____ Material to process
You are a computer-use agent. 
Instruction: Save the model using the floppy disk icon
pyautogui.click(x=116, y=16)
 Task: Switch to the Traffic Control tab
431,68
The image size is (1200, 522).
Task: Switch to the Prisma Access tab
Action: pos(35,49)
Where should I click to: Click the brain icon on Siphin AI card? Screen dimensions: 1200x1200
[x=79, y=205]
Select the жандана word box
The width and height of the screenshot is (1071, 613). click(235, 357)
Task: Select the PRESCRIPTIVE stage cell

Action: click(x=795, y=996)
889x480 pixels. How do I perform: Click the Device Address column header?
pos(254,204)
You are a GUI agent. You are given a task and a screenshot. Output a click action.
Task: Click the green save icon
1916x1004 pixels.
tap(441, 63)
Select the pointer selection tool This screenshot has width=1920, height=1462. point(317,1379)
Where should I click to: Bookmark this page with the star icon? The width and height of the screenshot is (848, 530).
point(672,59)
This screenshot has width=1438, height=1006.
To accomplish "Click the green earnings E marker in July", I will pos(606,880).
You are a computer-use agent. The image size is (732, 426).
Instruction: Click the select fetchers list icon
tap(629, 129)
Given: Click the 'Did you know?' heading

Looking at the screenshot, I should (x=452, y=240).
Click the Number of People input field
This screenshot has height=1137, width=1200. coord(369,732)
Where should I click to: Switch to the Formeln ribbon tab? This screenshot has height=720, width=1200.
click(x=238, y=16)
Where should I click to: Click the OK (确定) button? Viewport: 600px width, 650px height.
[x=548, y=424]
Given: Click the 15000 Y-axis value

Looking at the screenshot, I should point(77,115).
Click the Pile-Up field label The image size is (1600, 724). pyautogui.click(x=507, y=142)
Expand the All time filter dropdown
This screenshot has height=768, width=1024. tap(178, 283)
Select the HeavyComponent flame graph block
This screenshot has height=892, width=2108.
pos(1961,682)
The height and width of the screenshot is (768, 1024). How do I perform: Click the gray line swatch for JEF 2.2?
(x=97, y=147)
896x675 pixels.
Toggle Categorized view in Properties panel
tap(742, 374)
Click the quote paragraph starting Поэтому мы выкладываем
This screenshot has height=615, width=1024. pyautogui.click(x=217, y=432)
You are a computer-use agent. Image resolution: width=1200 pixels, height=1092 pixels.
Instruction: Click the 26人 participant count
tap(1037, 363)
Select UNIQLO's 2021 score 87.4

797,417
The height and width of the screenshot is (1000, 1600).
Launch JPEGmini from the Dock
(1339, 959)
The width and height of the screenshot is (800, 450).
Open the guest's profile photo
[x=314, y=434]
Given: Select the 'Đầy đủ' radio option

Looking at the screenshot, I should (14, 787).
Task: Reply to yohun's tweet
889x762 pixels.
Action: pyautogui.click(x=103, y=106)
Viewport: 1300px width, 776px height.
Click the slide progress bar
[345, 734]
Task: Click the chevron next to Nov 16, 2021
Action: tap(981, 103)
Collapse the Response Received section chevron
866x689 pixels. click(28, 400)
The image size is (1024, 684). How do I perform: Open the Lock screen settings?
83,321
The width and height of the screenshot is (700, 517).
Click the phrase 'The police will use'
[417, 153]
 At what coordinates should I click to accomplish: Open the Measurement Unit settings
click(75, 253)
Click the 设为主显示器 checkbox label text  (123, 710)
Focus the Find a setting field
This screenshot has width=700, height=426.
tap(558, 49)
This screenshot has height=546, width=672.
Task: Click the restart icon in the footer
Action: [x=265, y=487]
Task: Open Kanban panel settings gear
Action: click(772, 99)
________
= Task to carry out =
Wherever the word "agent" shows up in the material, copy the line it is on.

= The completed task =
You are a computer-use agent. 
You are a GUI agent. You are given a task and a screenshot. Output a click action.
You are a computer-use agent. The image size is (732, 426).
You are a computer-use agent. Image resolution: width=1200 pixels, height=1092 pixels.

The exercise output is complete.